A couple of weeks ago I was with my family in Guanajuato, a beautiful and historic colonial city in central Mexico. Imagine a hillside version of Venice with winding alleys and colorful buildings. We arrived and settled in the rented apartment. We met Don Chava, owner of the corner store, and then ventured out to walk around town. We quickly ran into an eager salesman who talked-up a cheap city tour and recommended a buffet. We were sold. With our stomachs full, we started to see the town on foot. As we walked, I began to see food costs and portions and quickly had a small degree of regret at having paid for more food than we needed (though it was still remarkably cheap).
The healthcare industry has voices, often articulate and good storytellers, who are increasingly calling for something that looks like the all-you-can-eat buffet. All the care you need, just pay for it up front. Needles and blood samples and health questionnaires. Downstream savings are promised but savings aren’t statistically validated. Wellness flounders but next year it’ll be different. The vendors and commissioned brokers say so. Immediate care and access now, but nothing à la carte. High deductibles are bad. Shopping is too confusing and consumers can’t be trusted. They’re too strapped, too overwhelmed, too broke to control any of the decisions. Pay more now even though most are better off with high deductibles.
The buffet style is clearly not for most. For some, yes, but not for most. I know, food and health are different but the test of a good idea or innovation, in general, can be summed up with: Is this for everyone? Or said differently, who shouldn’t buy this? If you’re not too hungry and just want a couple tacos, don’t go for the buffet. Should everyone buy the healthcare buffet? Are companies with young works and high turnover going to see the return on savings from all the programs that are promising so much? Is anyone?
What people need is education and information around what works and what doesn’t. We learn Why Nobody Believes The Numbers. Less is more. Financial and healthcare literacy is frustratingly low but improving it benefits all users. With a hot job market, healthcare choices and spending also ask for low friction to the employees.

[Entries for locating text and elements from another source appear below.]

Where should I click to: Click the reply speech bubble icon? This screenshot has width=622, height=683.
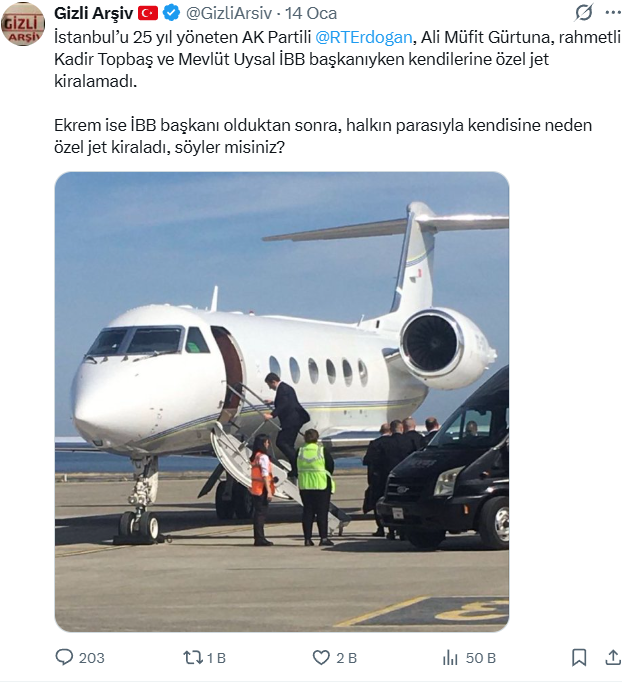pos(64,657)
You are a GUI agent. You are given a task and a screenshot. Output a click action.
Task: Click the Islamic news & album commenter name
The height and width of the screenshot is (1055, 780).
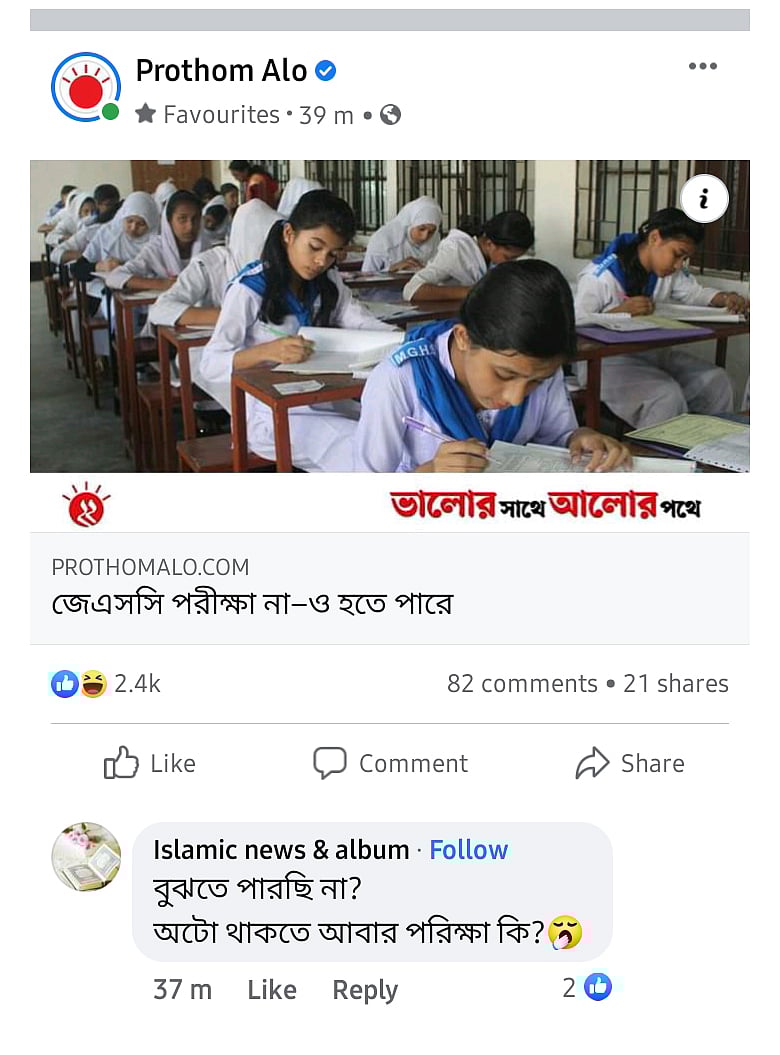(x=281, y=850)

Buffets aren’t going to ask that only the hungriest football players come. They need the salad eaters as well. In healthcare, the salad eater is the 21-year-old who uses 5-7x less care than a 64-year-old. A large chunk of the population is not regularly thinking about healthcare. They just want to know that protection is there. They’re thinking about commutes, mortgages, school lunches, retirement savings, finding time to exercise, how to spoil their grandkids, and how to get the best shot of the city from the top of the hill overlooking Guanajuato.